奴を見ながら、そう言ったら盛大に感謝されられた。私に感謝を捧げる事は当然として、少しは屈辱等の態度をとって貰いたいな。反抗的な人格を捻り潰すのが楽しいのに、私の言葉は全て褒美になるらしかった。いくら私が偉大でも理解不能である。


それに、私の着替えの手伝いを執拗に試みる魂胆が分からない。何度蹴倒しても挑んでくる。少しコイツの頭が心配になる。


白痴は使えないからな。


次に野戦技術やら人心掌握術等を教え込んだ。宮中にて私の下僕として働くのだ、有能であれば使える幅が広がる。だから、様々な技術を教え込み、詰め込ませる必要があった。


しかし、教師を呼べば奴と私との関係が大々的に知られてしまう。だから、非常に面倒で不本意だが、座学は私と母上が教えた。野戦技術は婢達が教えている。


驚く事に三馬鹿娘達は中々の使い手であった。母上に聞いてみると、三馬鹿娘達は母上の実家から連れて来た使用人兼護衛で、幼い頃から母上に仕えているらしかった。それで奴らは馴れ馴れしいのか。


しかし、教えてて分かったのだが。こやつ、中々頭の出来は悪くないようだ。要領も良く手際も良い。一度教えた事柄は、次々にに自分の物にしてしまう。無能は嫌いだが、馬鹿にする種が無くてつまらん。



しかし、少しやり過ぎたか?



今、私の目の前で奴は白目を向いて横たわっていた。時々あらぬ方向を見てブツブツと薬草の調合方法を呟いている。


此処は奴の母親の宮だ。異国風の調度品が並ぶ室内には様々な参考書や本が置かれている。


今は私が芸術を教える時間なのだが、私が部屋に来てやったのに目の前の奴からは覇気が感じられない。試しに鞭でペチペチ叩いてみたが、ビクンと痙攣しただけで動かない。

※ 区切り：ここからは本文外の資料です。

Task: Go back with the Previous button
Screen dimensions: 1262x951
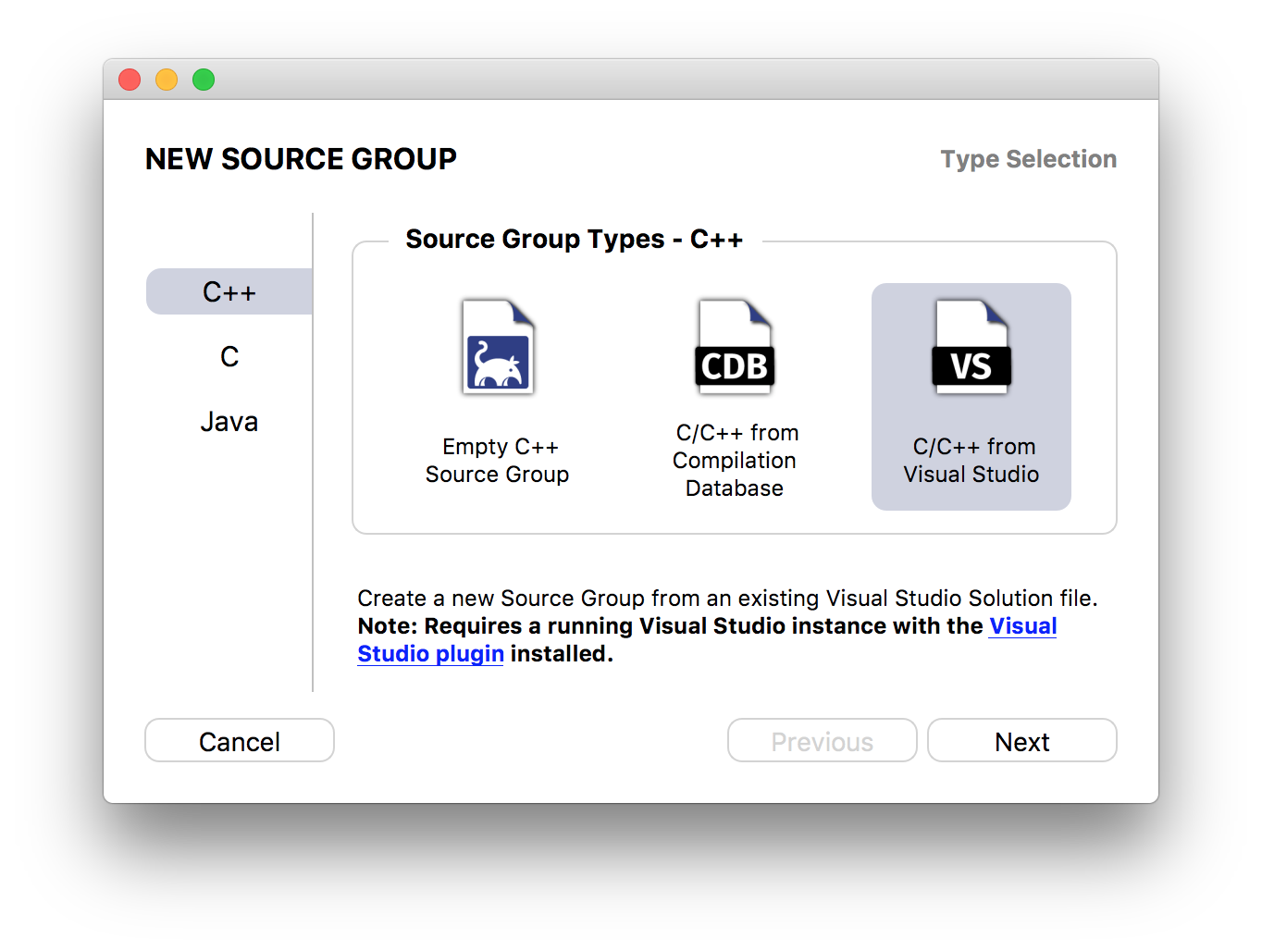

なはり、八歳の幼子に朝の四時に暗器の鍛練と体力作り、午前は休み無しの勉学(政治・数学・歴史)、午後は実践的な鍛練と芸術に楽器に詩歌に関する各種勉学。各授業毎にはレポートを提出するように命じている。それに加えて休みなしはきつかったか?


どうするか…、婢の言っていた事を思い出す。飴か?飴をやらないといけないか?


マムシ汁でも飲ますか?

いや、ニンニクや生き血でも口にぶち込む?


……用意するのが面倒だな。何で私が奴の為に頭を悩ませなきゃいけない。考えていたら段々苛々してきた。


ちらっと見ると、目の前の奴はフラフラしながら起き上がり、机の上に紙を置いた。一応やる気はあるようだが、頭が左右にフラフラしている。


ハア、仕方ない。

溜息をついた私は、奴が俯せになっていた机の上に腰掛ける。

「三十分休憩だ。寝ろ。」

「え?」

「私が寝ろと命じている。寝ろアホが。」


首に巻いていた布を解いて奴の頭に掛ける。暫く奴はプルプルと震えていたが、もう一度命令すると大人しく寝た。


コイツは普段は聞き分けが良いのに、時々馬鹿になる。まだ調教が足りないようだ。


私が寝ろと言えば寝、死ねと言えば死ぬような忠実な性格にしなければならない。


奴の寝息を聞きながら、私は奴の調教計画の修正案を紙に書き記していた。

弟君改造計画!!何故彼等が寵妃達との関係を隠そうとしているかと言うと、後宮の嫉妬を集める異国の妃が側妃の一人と仲が良いと知れたら、虐めや権力闘争に巻き込まれるからです。ヘスタロドスの母親はそれがとても苦手なタイプです。ちなみに弟君の母親は受けてたつタイプで、他の側妃達と息子を守る為に日夜激しい戦いを繰り広げていました。しかし、そのせいで兄弟達に彼が虐待されていた事に気づけれませんでした。